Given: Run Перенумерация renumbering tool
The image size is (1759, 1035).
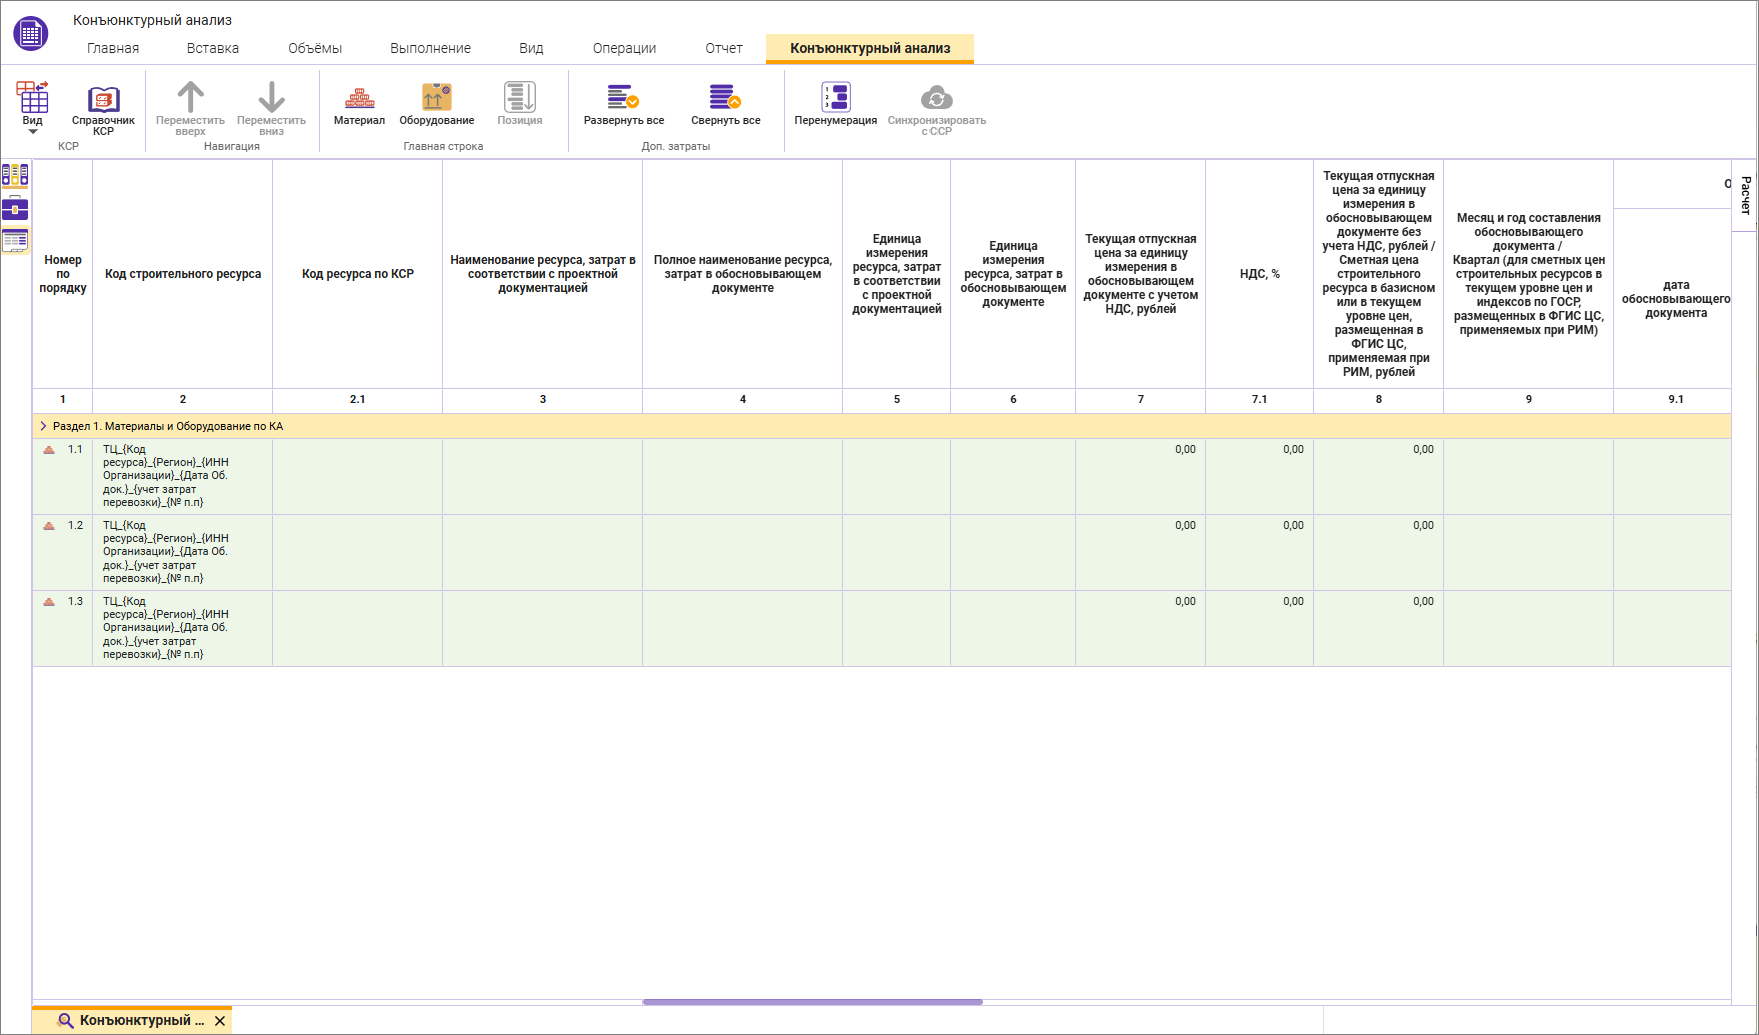Looking at the screenshot, I should click(x=835, y=105).
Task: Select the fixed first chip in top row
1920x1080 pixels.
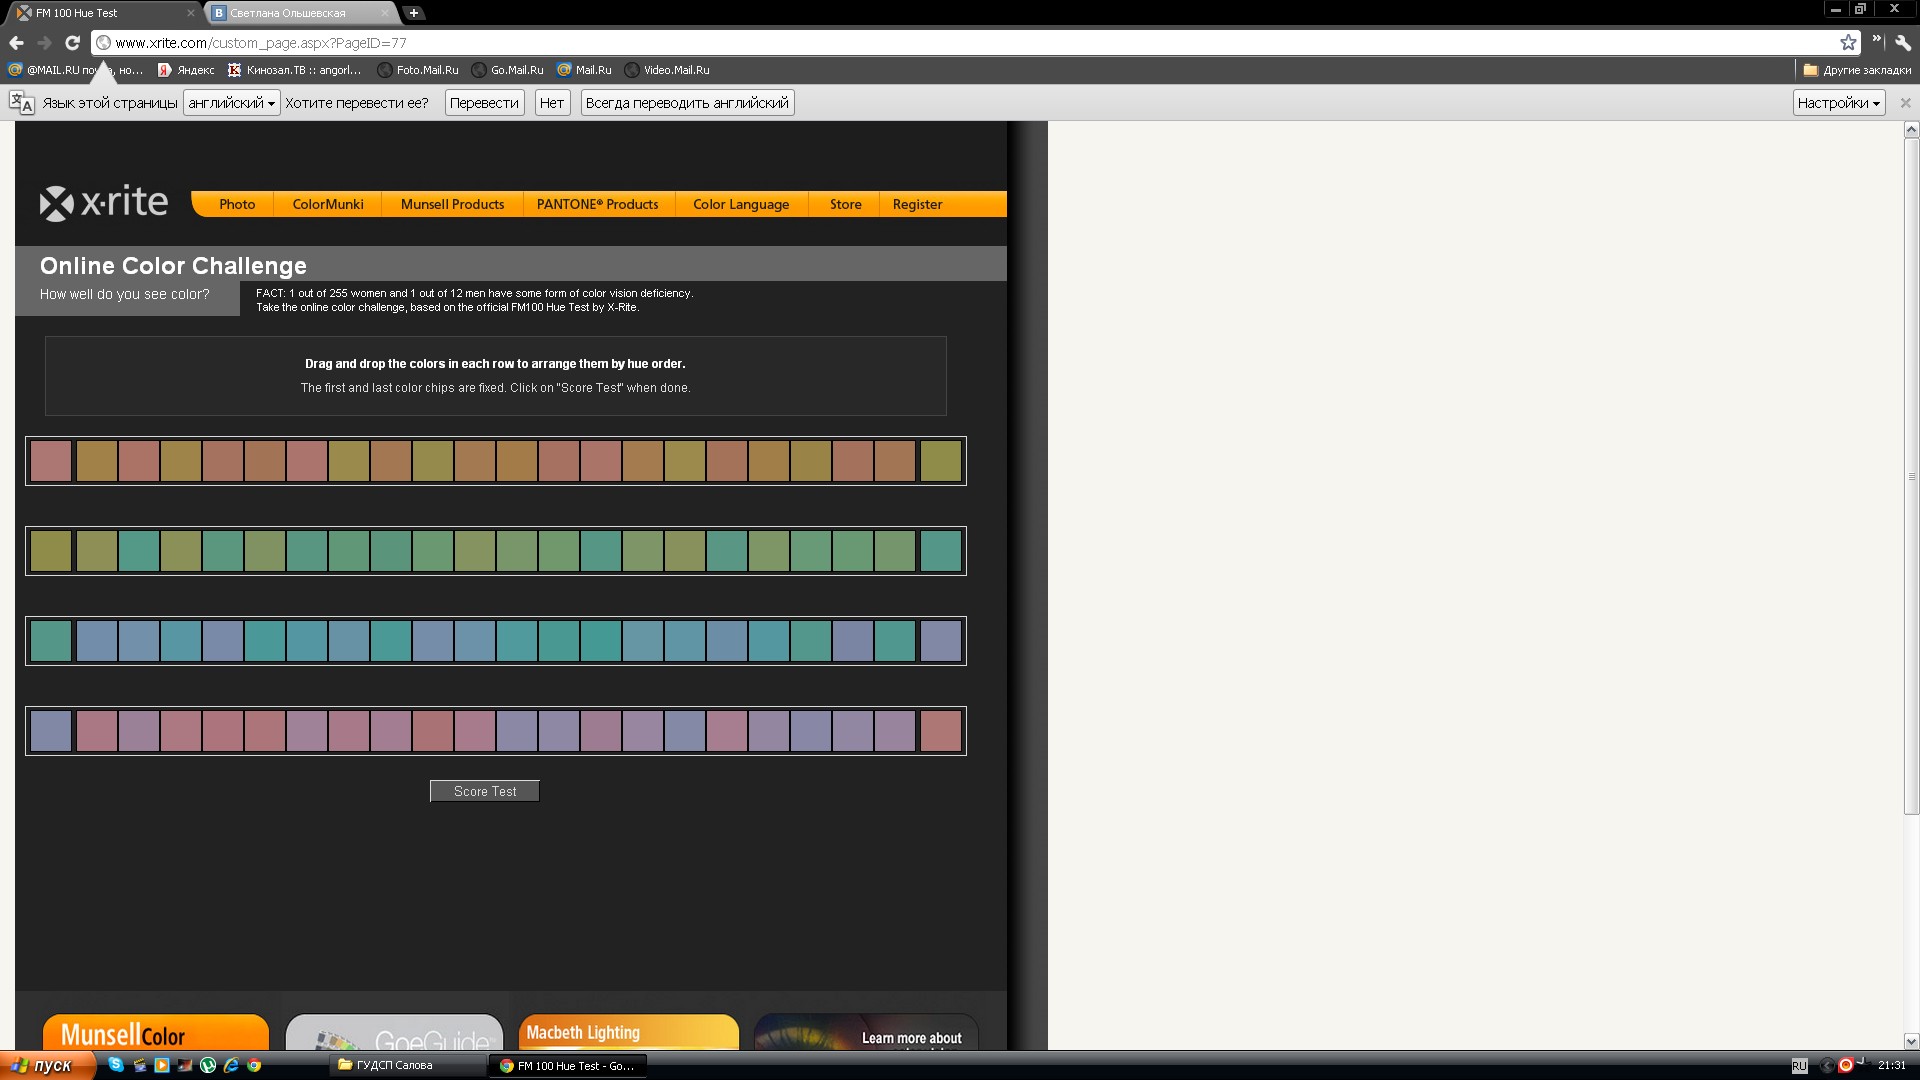Action: click(51, 461)
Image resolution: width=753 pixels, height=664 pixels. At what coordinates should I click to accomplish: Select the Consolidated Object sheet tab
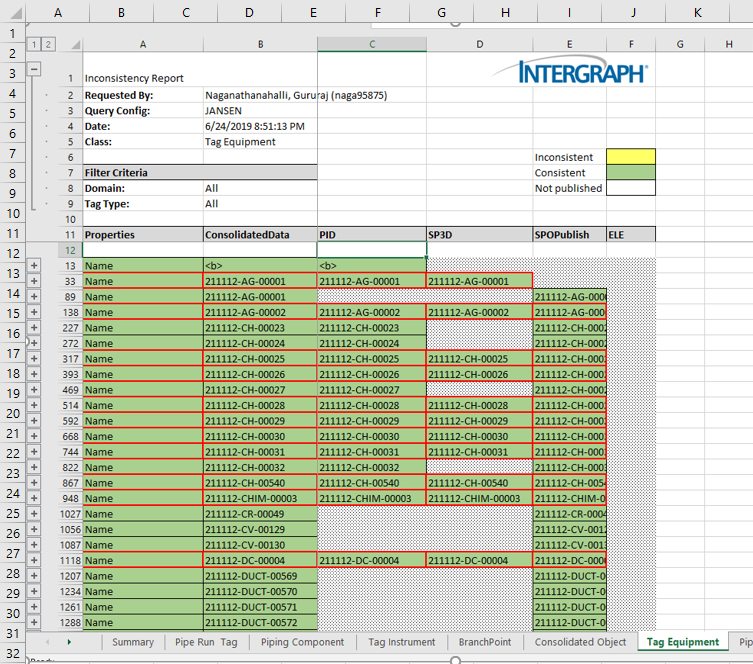click(580, 642)
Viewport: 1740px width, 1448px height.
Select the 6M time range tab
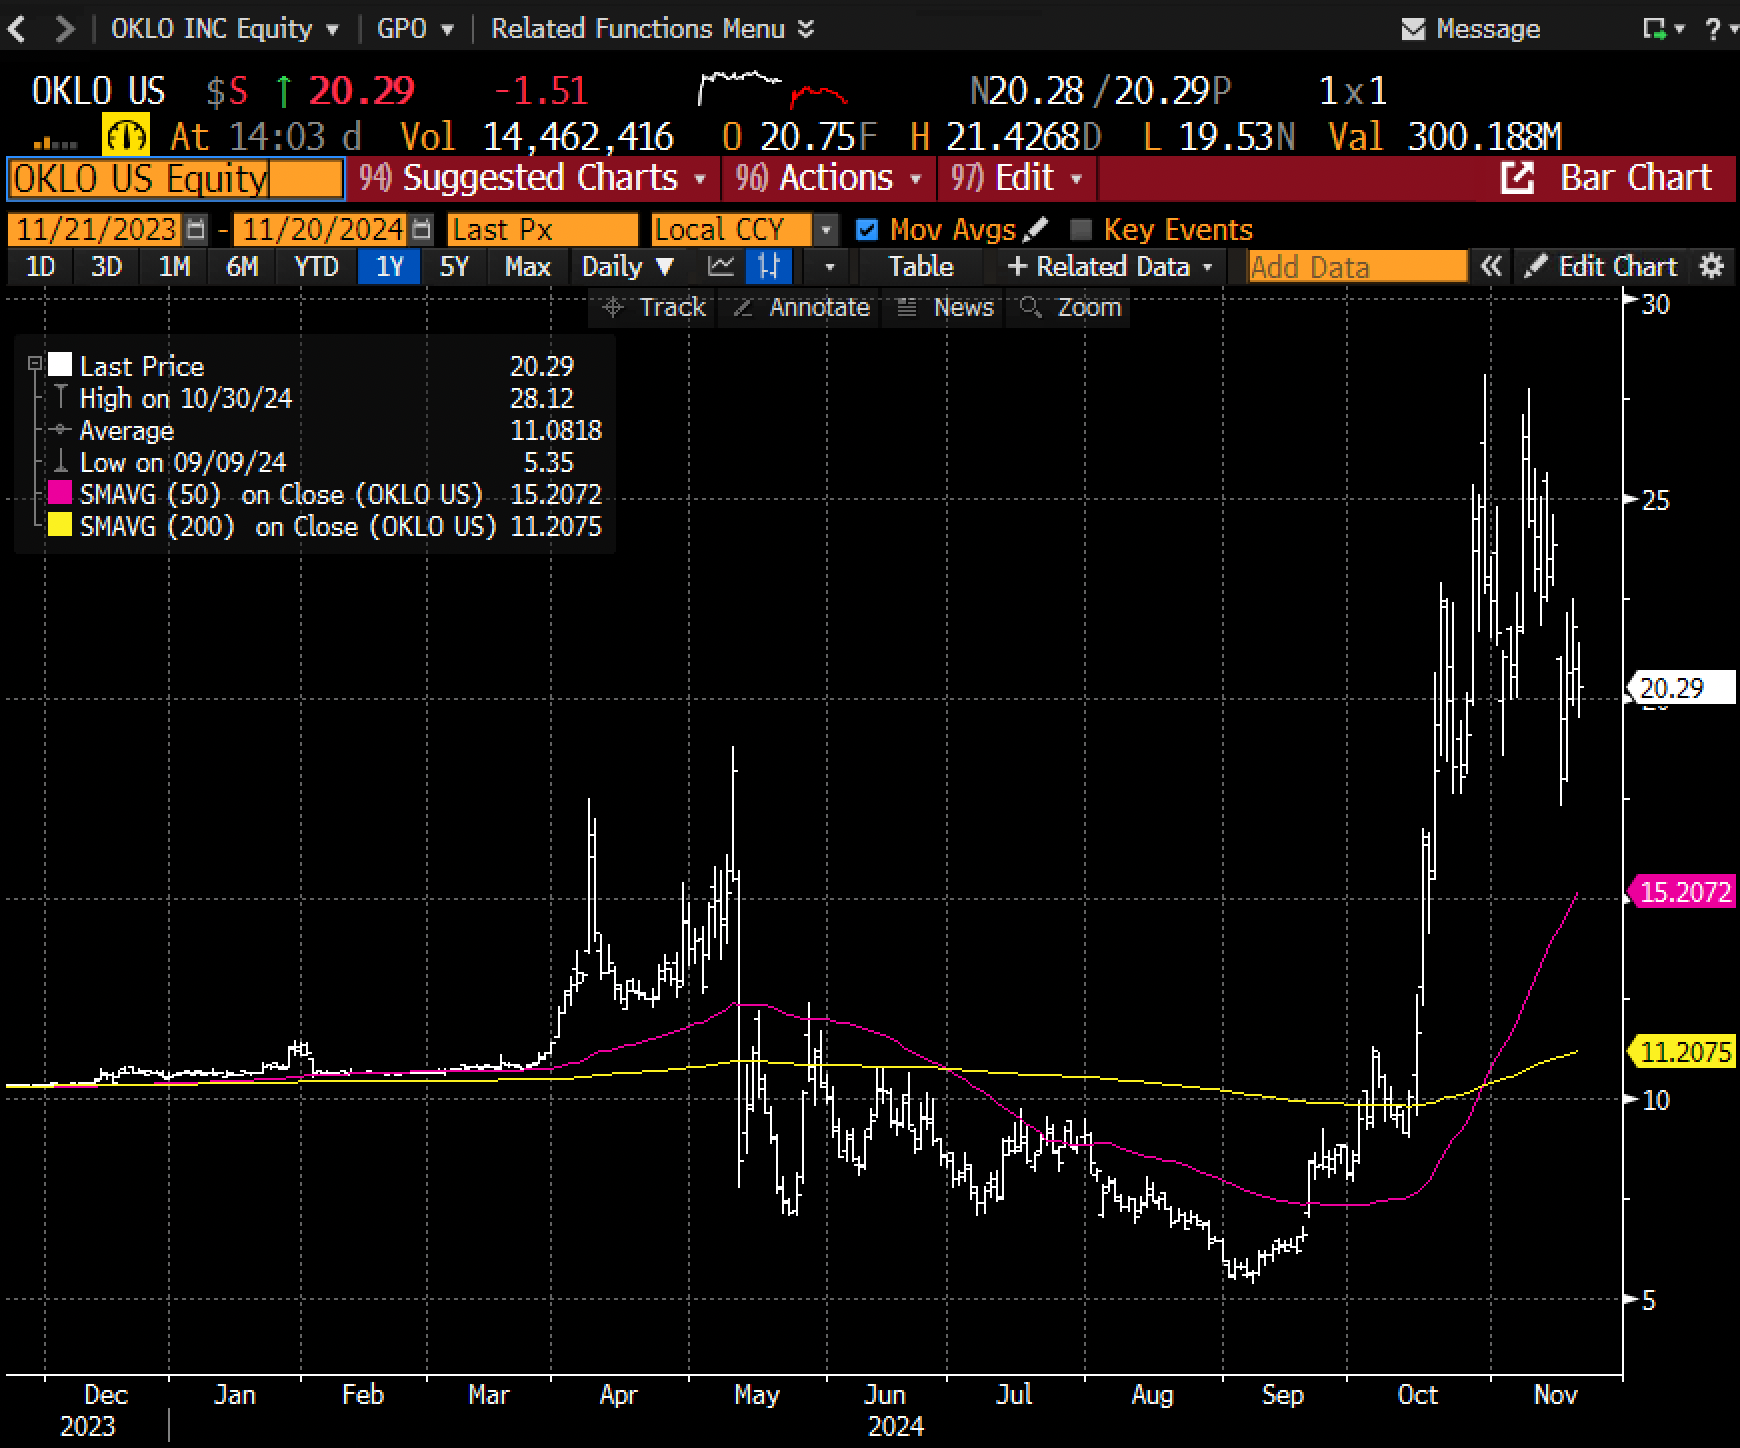point(242,267)
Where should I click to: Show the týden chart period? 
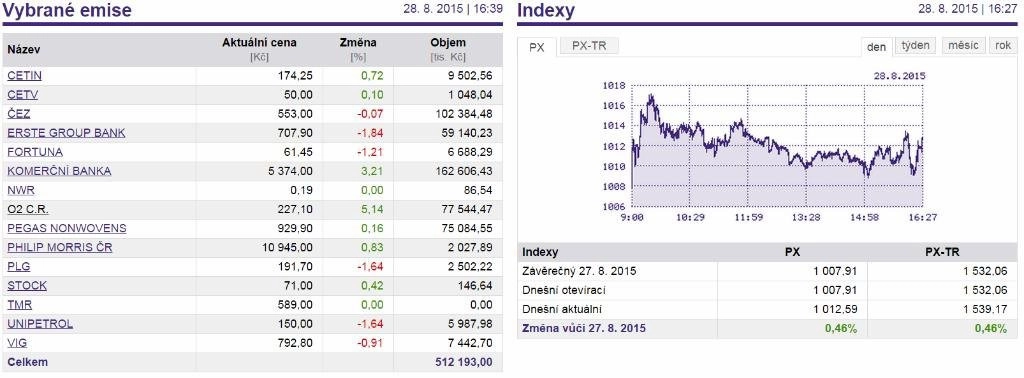pyautogui.click(x=915, y=46)
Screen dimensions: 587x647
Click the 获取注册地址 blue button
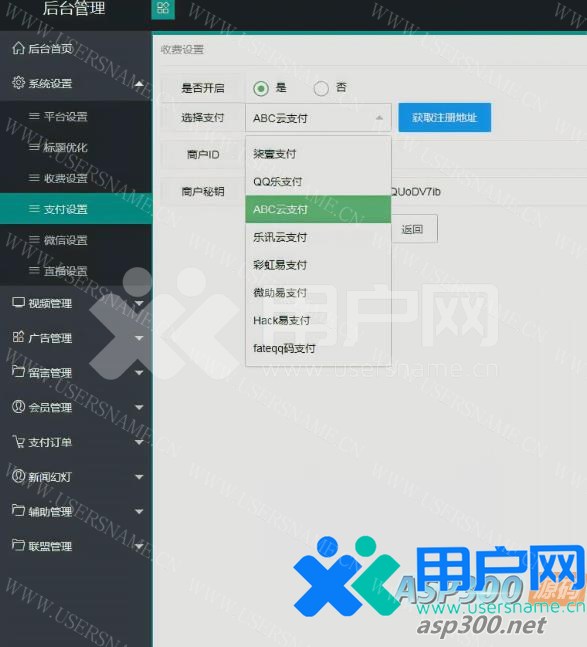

+ + +

> _OBJETIVO_:
Atualize todos os itens acima e substitua "Select" por "Choose", sem alterar mais nada. Omita as imagens na resposta.

> _RESPOSTA COMPLETA_:
Given: Run Перенумерация renumbering tool
The image size is (1759, 1035).
Looking at the screenshot, I should click(x=835, y=105).
Task: Choose the fixed first chip in top row
1920x1080 pixels.
Action: click(51, 461)
Image resolution: width=753 pixels, height=664 pixels. At what coordinates should I click to accomplish: Choose the Consolidated Object sheet tab
click(580, 642)
Viewport: 1740px width, 1448px height.
Choose the 6M time range tab
point(242,267)
Where should I click to: Show the týden chart period? 
pyautogui.click(x=915, y=46)
Screen dimensions: 587x647
Click the 获取注册地址 blue button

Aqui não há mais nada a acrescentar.